Recorded data
+++++
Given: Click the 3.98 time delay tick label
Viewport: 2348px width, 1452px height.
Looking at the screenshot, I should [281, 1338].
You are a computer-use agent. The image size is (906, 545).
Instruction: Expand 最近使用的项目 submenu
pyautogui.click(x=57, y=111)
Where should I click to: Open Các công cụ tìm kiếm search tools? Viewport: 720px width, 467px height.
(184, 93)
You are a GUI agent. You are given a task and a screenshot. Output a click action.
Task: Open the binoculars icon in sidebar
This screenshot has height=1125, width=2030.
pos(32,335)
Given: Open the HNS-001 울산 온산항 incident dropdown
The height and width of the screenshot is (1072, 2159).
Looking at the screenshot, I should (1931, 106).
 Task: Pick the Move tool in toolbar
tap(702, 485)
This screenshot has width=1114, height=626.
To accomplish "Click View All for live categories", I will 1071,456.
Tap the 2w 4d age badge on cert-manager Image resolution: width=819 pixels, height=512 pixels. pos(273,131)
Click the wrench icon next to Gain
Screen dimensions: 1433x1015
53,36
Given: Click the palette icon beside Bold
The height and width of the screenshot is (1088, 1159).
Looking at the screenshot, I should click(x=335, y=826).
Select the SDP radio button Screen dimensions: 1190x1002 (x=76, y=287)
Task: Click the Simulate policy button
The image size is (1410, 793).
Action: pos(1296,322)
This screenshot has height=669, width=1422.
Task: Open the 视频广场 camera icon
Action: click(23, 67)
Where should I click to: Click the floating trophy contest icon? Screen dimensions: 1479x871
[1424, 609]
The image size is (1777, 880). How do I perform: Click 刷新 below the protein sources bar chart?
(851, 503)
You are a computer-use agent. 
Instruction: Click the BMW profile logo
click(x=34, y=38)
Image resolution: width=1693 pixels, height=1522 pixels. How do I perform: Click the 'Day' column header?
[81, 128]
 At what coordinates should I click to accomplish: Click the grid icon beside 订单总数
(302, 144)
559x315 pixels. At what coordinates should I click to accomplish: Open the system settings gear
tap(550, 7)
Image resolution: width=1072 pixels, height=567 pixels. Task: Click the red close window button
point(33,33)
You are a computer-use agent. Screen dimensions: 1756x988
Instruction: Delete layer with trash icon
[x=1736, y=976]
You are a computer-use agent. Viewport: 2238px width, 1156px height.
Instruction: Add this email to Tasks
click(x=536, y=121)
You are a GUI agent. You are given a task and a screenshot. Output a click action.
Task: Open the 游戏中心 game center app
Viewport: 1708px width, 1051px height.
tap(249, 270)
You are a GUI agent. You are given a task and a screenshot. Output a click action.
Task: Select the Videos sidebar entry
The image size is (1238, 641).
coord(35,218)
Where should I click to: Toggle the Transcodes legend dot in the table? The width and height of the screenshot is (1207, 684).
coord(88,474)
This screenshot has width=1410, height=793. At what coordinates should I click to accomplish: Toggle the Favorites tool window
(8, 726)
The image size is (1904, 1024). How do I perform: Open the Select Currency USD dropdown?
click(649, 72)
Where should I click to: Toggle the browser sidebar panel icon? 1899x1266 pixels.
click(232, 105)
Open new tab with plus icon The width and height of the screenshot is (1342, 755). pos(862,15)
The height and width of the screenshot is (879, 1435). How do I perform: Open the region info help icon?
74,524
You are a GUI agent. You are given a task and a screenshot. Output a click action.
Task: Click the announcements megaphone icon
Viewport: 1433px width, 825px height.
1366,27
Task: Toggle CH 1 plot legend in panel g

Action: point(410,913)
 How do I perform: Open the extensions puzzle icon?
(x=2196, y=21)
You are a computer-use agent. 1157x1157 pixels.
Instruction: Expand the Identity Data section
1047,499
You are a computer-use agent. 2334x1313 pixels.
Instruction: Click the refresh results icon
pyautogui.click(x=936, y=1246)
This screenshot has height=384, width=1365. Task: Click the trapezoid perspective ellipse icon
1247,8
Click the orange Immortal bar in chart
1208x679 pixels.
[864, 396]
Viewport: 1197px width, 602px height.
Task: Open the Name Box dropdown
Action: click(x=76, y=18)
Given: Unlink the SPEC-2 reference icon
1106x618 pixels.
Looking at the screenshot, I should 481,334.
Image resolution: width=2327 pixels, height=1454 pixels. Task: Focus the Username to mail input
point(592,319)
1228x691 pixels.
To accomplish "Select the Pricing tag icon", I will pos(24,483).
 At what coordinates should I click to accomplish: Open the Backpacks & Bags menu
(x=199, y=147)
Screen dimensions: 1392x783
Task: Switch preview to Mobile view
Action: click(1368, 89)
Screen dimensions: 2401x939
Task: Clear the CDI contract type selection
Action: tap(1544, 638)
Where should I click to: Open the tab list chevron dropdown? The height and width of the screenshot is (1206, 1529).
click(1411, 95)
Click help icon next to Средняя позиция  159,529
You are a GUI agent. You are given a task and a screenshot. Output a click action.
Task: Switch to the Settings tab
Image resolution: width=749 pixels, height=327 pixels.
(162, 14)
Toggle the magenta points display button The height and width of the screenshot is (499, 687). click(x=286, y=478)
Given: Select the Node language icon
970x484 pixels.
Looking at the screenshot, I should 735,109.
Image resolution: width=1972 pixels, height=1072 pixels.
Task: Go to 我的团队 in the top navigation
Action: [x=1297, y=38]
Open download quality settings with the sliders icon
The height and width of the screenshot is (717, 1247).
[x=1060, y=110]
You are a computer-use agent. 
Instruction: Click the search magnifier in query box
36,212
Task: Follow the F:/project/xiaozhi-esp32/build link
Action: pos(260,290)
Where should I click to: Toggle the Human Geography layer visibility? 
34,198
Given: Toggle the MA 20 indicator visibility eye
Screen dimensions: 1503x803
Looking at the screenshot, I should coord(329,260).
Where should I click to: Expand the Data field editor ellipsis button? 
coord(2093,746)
+++++
Without changing a word, write out each entry again.

Given: Click the 3.98 time delay tick label
Viewport: 2348px width, 1452px height.
Looking at the screenshot, I should [281, 1338].
You are a computer-use agent. The image size is (906, 545).
Instruction: Expand 最近使用的项目 submenu
pyautogui.click(x=57, y=111)
Where should I click to: Open Các công cụ tìm kiếm search tools? Viewport: 720px width, 467px height.
(184, 93)
You are a GUI agent. You are given a task and a screenshot. Output a click action.
Task: Open the binoculars icon in sidebar
This screenshot has height=1125, width=2030.
pos(32,335)
Given: Open the HNS-001 울산 온산항 incident dropdown
The height and width of the screenshot is (1072, 2159).
Looking at the screenshot, I should (1931, 106).
 Task: Pick the Move tool in toolbar
tap(702, 485)
This screenshot has width=1114, height=626.
To accomplish "Click View All for live categories", I will 1071,456.
Tap the 2w 4d age badge on cert-manager Image resolution: width=819 pixels, height=512 pixels. pos(273,131)
Click the wrench icon next to Gain
Screen dimensions: 1433x1015
53,36
Given: Click the palette icon beside Bold
The height and width of the screenshot is (1088, 1159).
Looking at the screenshot, I should click(x=335, y=826).
Select the SDP radio button Screen dimensions: 1190x1002 (x=76, y=287)
Task: Click the Simulate policy button
The image size is (1410, 793).
Action: pos(1296,322)
This screenshot has height=669, width=1422.
Task: Open the 视频广场 camera icon
Action: click(23, 67)
Where should I click to: Click the floating trophy contest icon? Screen dimensions: 1479x871
[1424, 609]
The image size is (1777, 880). How do I perform: Click 刷新 below the protein sources bar chart?
(851, 503)
You are a computer-use agent. 
Instruction: Click the BMW profile logo
click(x=34, y=38)
Image resolution: width=1693 pixels, height=1522 pixels. How do I perform: Click the 'Day' column header?
[81, 128]
 At what coordinates should I click to accomplish: Click the grid icon beside 订单总数
(302, 144)
559x315 pixels. At what coordinates should I click to accomplish: Open the system settings gear
tap(550, 7)
Image resolution: width=1072 pixels, height=567 pixels. Task: Click the red close window button
point(33,33)
You are a computer-use agent. Screen dimensions: 1756x988
Instruction: Delete layer with trash icon
[x=1736, y=976]
You are a computer-use agent. Viewport: 2238px width, 1156px height.
Instruction: Add this email to Tasks
click(x=536, y=121)
You are a GUI agent. You are given a task and a screenshot. Output a click action.
Task: Open the 游戏中心 game center app
Viewport: 1708px width, 1051px height.
tap(249, 270)
You are a GUI agent. You are given a task and a screenshot. Output a click action.
Task: Select the Videos sidebar entry
The image size is (1238, 641).
coord(35,218)
Where should I click to: Toggle the Transcodes legend dot in the table? The width and height of the screenshot is (1207, 684).
coord(88,474)
This screenshot has width=1410, height=793. At what coordinates should I click to accomplish: Toggle the Favorites tool window
(8, 726)
The image size is (1904, 1024). How do I perform: Open the Select Currency USD dropdown?
click(649, 72)
Where should I click to: Toggle the browser sidebar panel icon? 1899x1266 pixels.
click(232, 105)
Open new tab with plus icon The width and height of the screenshot is (1342, 755). pos(862,15)
The height and width of the screenshot is (879, 1435). How do I perform: Open the region info help icon?
74,524
You are a GUI agent. You are given a task and a screenshot. Output a click action.
Task: Click the announcements megaphone icon
Viewport: 1433px width, 825px height.
1366,27
Task: Toggle CH 1 plot legend in panel g

Action: point(410,913)
 How do I perform: Open the extensions puzzle icon?
(x=2196, y=21)
You are a computer-use agent. 1157x1157 pixels.
Instruction: Expand the Identity Data section
1047,499
You are a computer-use agent. 2334x1313 pixels.
Instruction: Click the refresh results icon
pyautogui.click(x=936, y=1246)
This screenshot has height=384, width=1365. Task: Click the trapezoid perspective ellipse icon
1247,8
Click the orange Immortal bar in chart
1208x679 pixels.
[864, 396]
Viewport: 1197px width, 602px height.
Task: Open the Name Box dropdown
Action: click(x=76, y=18)
Given: Unlink the SPEC-2 reference icon
1106x618 pixels.
Looking at the screenshot, I should 481,334.
Image resolution: width=2327 pixels, height=1454 pixels. Task: Focus the Username to mail input
point(592,319)
1228x691 pixels.
To accomplish "Select the Pricing tag icon", I will pos(24,483).
 At what coordinates should I click to accomplish: Open the Backpacks & Bags menu
(x=199, y=147)
Screen dimensions: 1392x783
Task: Switch preview to Mobile view
Action: click(1368, 89)
Screen dimensions: 2401x939
Task: Clear the CDI contract type selection
Action: tap(1544, 638)
Where should I click to: Open the tab list chevron dropdown? The height and width of the screenshot is (1206, 1529).
click(1411, 95)
Click help icon next to Средняя позиция  159,529
You are a GUI agent. You are given a task and a screenshot. Output a click action.
Task: Switch to the Settings tab
Image resolution: width=749 pixels, height=327 pixels.
(162, 14)
Toggle the magenta points display button The height and width of the screenshot is (499, 687). click(x=286, y=478)
Given: Select the Node language icon
970x484 pixels.
Looking at the screenshot, I should 735,109.
Image resolution: width=1972 pixels, height=1072 pixels.
Task: Go to 我的团队 in the top navigation
Action: [x=1297, y=38]
Open download quality settings with the sliders icon
The height and width of the screenshot is (717, 1247).
[x=1060, y=110]
You are a computer-use agent. 
Instruction: Click the search magnifier in query box
36,212
Task: Follow the F:/project/xiaozhi-esp32/build link
Action: pos(260,290)
Where should I click to: Toggle the Human Geography layer visibility? 
34,198
Given: Toggle the MA 20 indicator visibility eye
Screen dimensions: 1503x803
Looking at the screenshot, I should coord(329,260).
Where should I click to: Expand the Data field editor ellipsis button? 
coord(2093,746)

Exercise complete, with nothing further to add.